HAPPY BIRTHDAY / BORTOLOTTI 25 ANNI, DAL CAVALLINO AL TORO PER VINCERE

(9/1/2015) – E’ nato il 10 gennaio del 1990 - quindi domani compie 25 anni, auguri - ma Mirko Bortolotti ha un’altra data da celebrare (o da “maledire”?): mercoledì 26 novembre 2008. Quel giorno di ormai 7 anni fa, l’allora fresco campione italiano di F.3 scendeva in pista a Fiorano - Con lui, altri due giovani speranze tricolori, Edoardo Piscopo e Salvatore Cicatelli - per il test premio organizzato dalla Csai del presidente uscente Macaluso insieme a Piero Ferrari e Luca Baldisserri della Ferrari e si impose all’attenzione del mondo dei motori. Fu il pilota di Pietramurata (Trento) a girare per primo, su pista bagnata e con un freddo intenso ma la chance fu colta nel pomeriggio.
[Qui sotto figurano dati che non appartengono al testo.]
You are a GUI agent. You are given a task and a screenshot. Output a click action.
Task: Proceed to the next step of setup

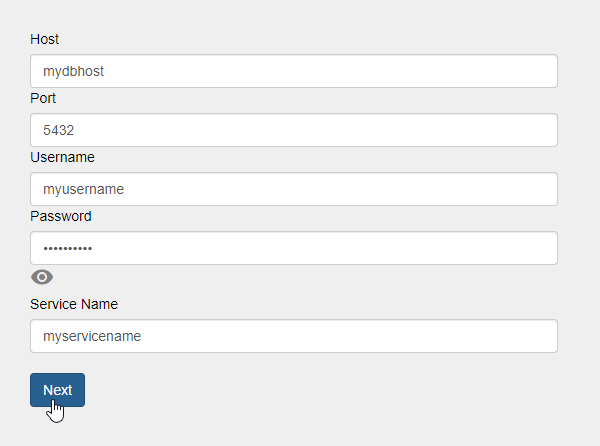[x=57, y=390]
Con gomme nuove e da asciutto, Mirko, tra lo stupore generale, fece segnare alla fine il tempo di 59”111, nuovo record della pista fino ad allora detenuto dal navigato tester Andrea Bertolini che conosceva Fiorano come le sue tasche. L’inizio di un radioso futuro, magari in rosso? No, incredibilmente l’inizio di una sorta di involuzione, pur costellata di titoli che continuavano a testimoniare il suo talento cristallino: nel 2011 è campione Fia Formula 2, nel 2013 primo nella Eurocup Megane Trophy. Carattere deciso, il suo: nel contempo esce dal Ferrari Driver Academy e lascia anche il programma Red Bull Junior Team che aveva programmato per lui una seconda stagione in F2. “Questo è stato un errore che non rifarei”, dirà poi e chissà come sarebbe andata a finire. Interlocutorie e nulla di più le esperienze in GP3, la selezione Audi per il DTM e la partecipazione alla Acceleration FA1. Infine, ecco forse la “svolta buona”: è entrato a far parte del  Young Drivers Program Lamborghini e con i Tori di Sant’Agata Bolognese nel 2014 ha svettato alla grande nel Super Trofeo Europe Blancpain e anche nel GT italiano (esordio con vittoria al Paul Ricard) con totale stagionale di 9 vittorie e 17 podi. Ora Giorgio Sanna, capo del Motorsport Lamborghini, non vuole lasciarselo scappare: lì ci sono programmi ambiziosi e Bortolotti, apparentemente serafico, è un ambizioso.